'''
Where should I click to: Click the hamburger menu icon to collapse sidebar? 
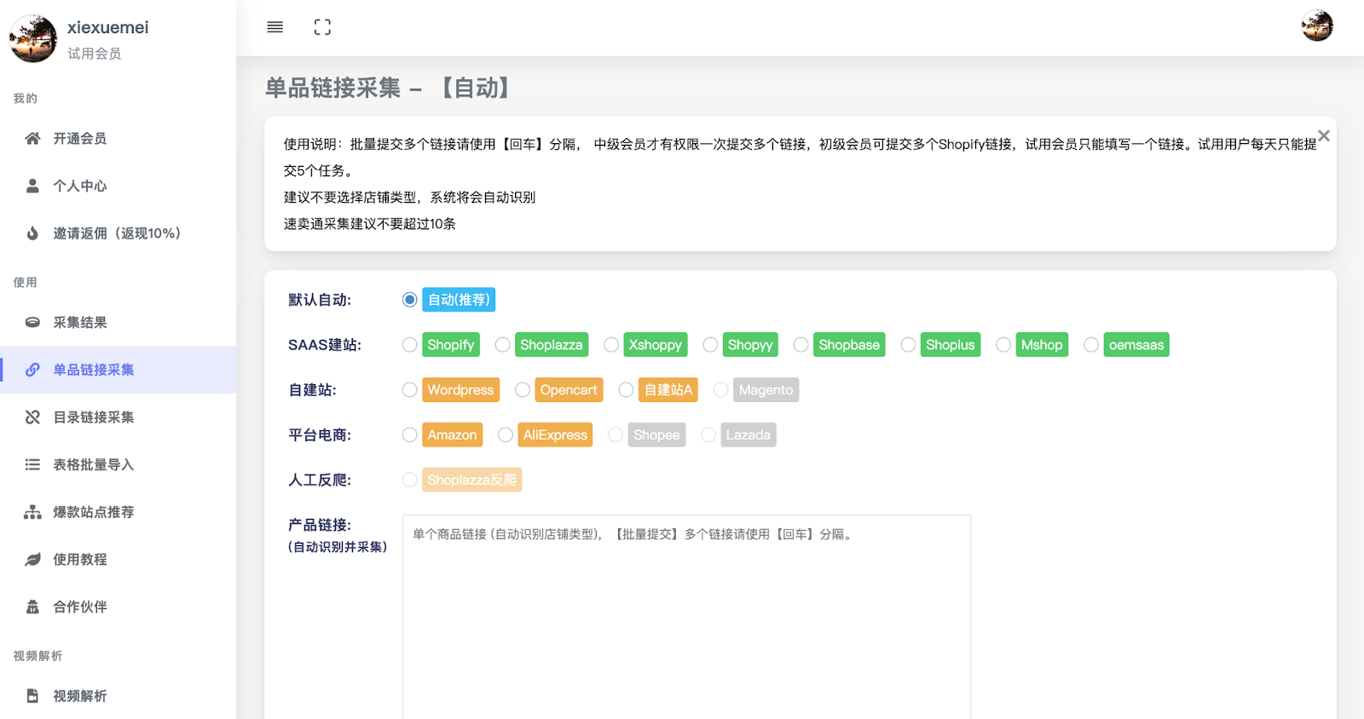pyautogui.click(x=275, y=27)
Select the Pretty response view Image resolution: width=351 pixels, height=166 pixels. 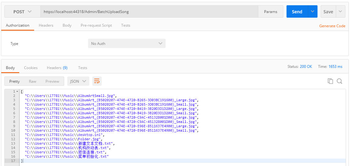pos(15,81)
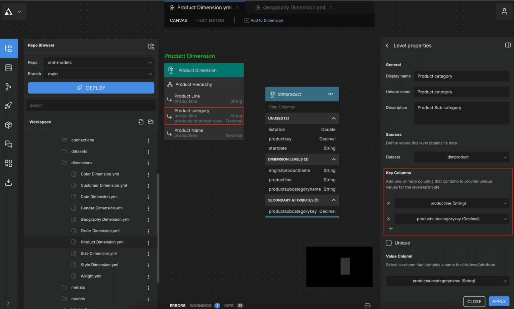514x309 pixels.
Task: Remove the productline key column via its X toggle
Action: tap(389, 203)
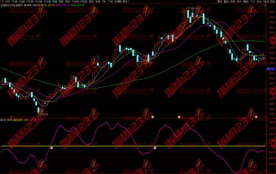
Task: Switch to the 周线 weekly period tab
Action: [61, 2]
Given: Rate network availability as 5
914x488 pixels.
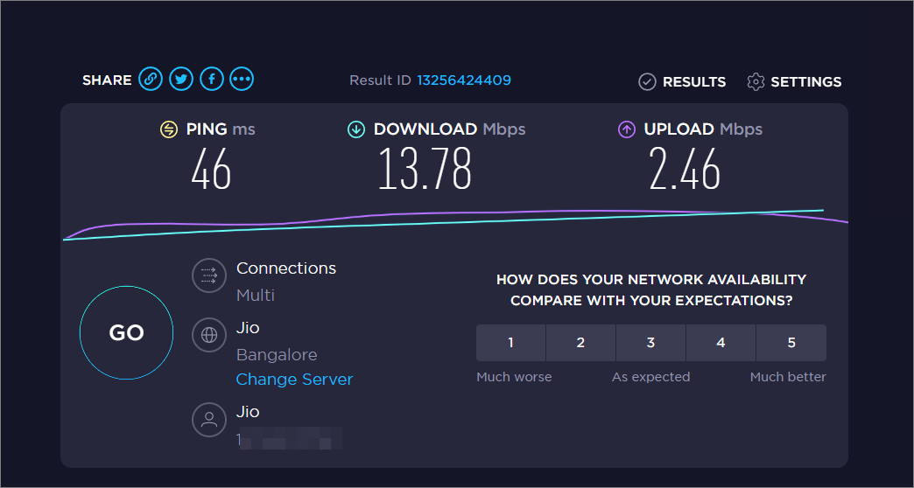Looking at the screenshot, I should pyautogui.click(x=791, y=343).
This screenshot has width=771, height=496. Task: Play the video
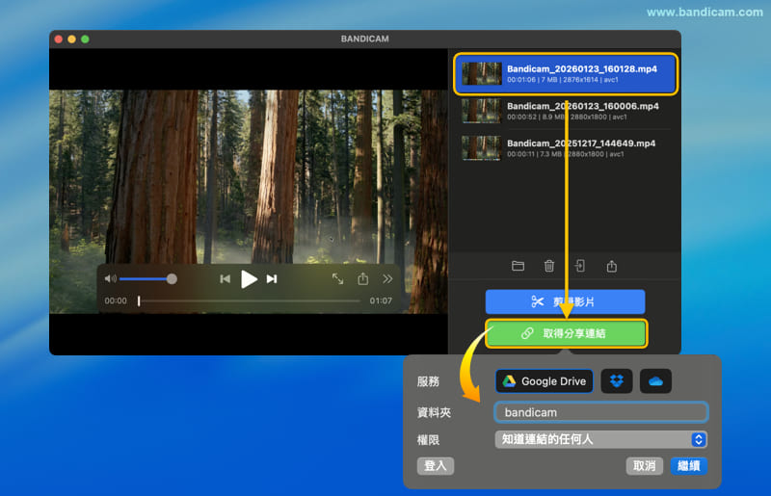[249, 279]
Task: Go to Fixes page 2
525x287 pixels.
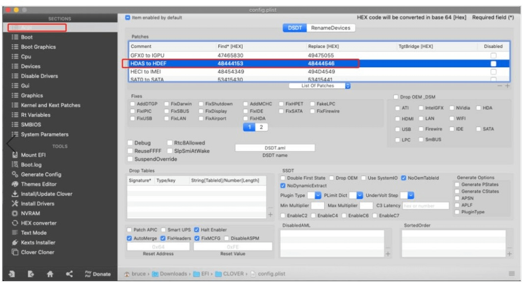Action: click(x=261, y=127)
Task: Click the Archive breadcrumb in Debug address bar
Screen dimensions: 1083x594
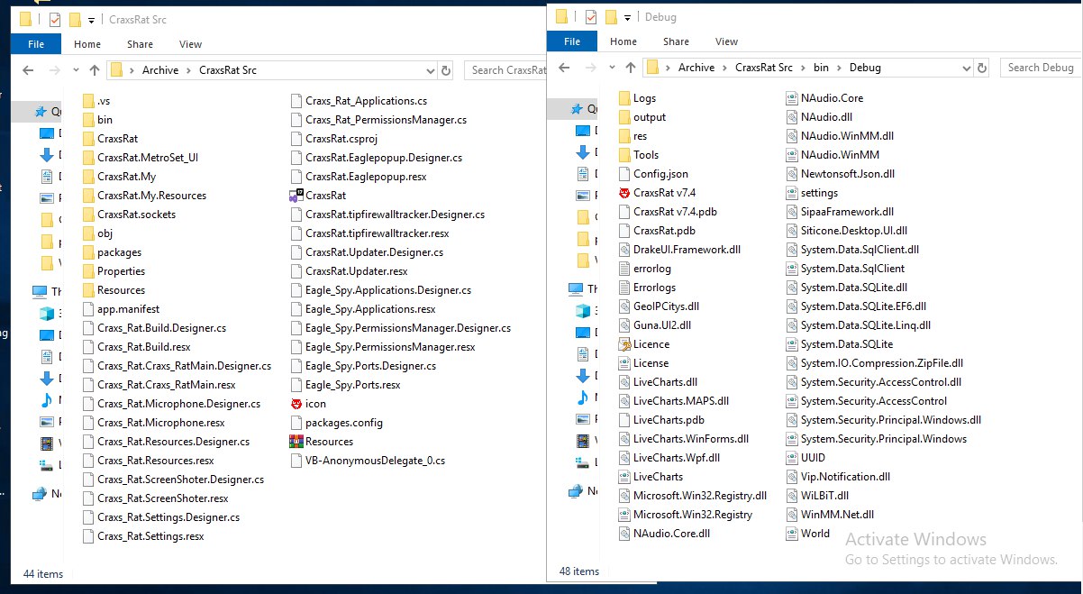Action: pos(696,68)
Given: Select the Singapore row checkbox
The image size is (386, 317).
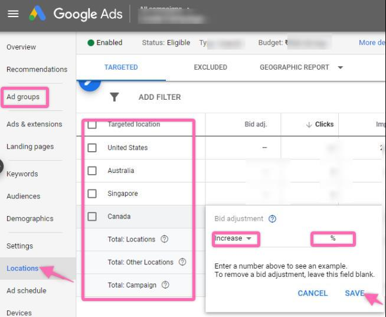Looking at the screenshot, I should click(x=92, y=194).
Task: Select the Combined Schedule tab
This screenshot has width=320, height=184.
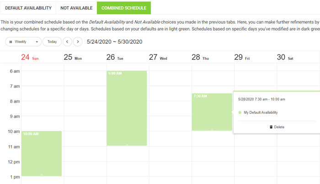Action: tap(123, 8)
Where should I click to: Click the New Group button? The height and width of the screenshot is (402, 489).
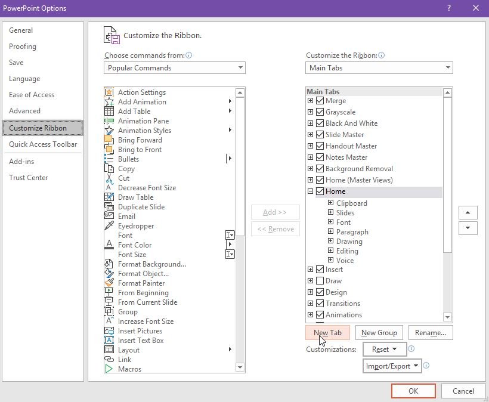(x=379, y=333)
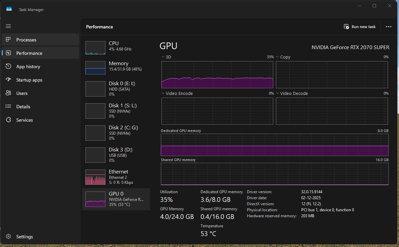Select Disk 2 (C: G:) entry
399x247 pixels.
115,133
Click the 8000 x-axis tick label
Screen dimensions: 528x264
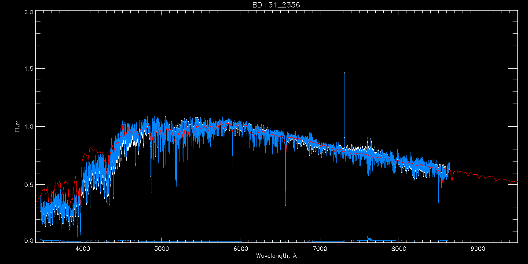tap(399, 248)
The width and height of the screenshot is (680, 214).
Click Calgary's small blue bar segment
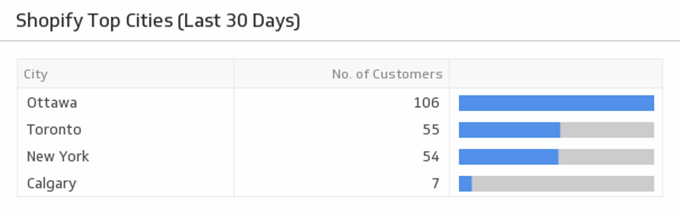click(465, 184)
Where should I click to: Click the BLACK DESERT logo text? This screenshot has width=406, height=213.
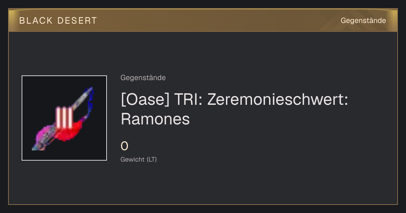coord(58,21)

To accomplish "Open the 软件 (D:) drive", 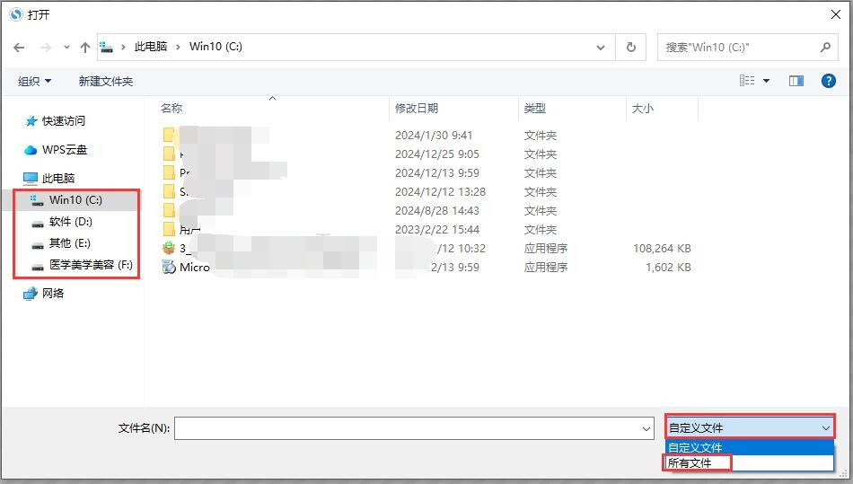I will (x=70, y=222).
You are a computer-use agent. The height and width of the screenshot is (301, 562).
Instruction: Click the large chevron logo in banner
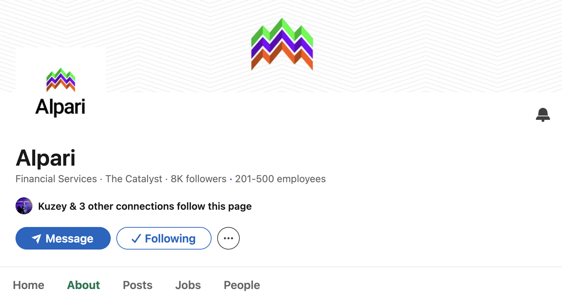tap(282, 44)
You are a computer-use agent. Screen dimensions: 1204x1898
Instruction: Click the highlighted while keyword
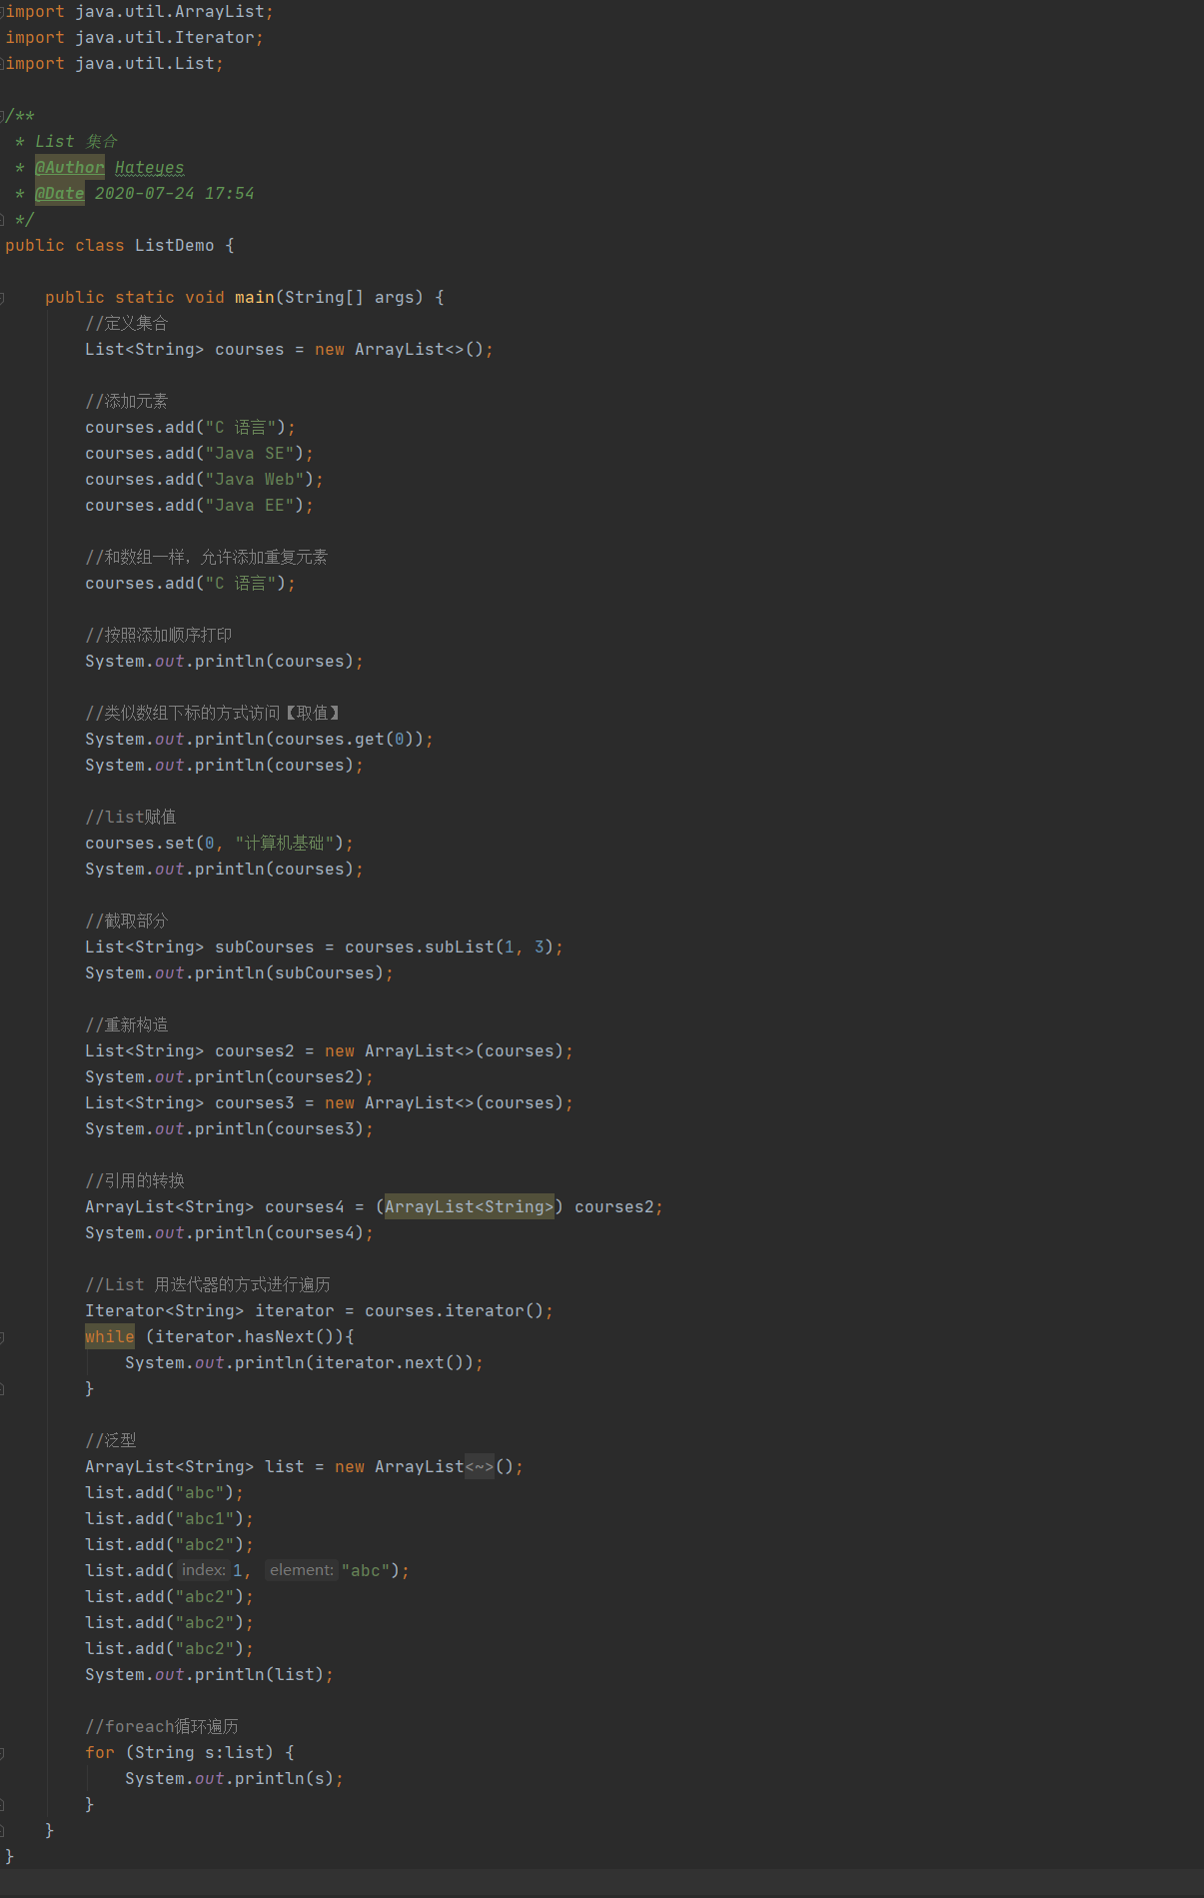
'''
What is required
Work out how many lines of the entries hold the word "computer", and write only that figure.

Answer to the exercise
2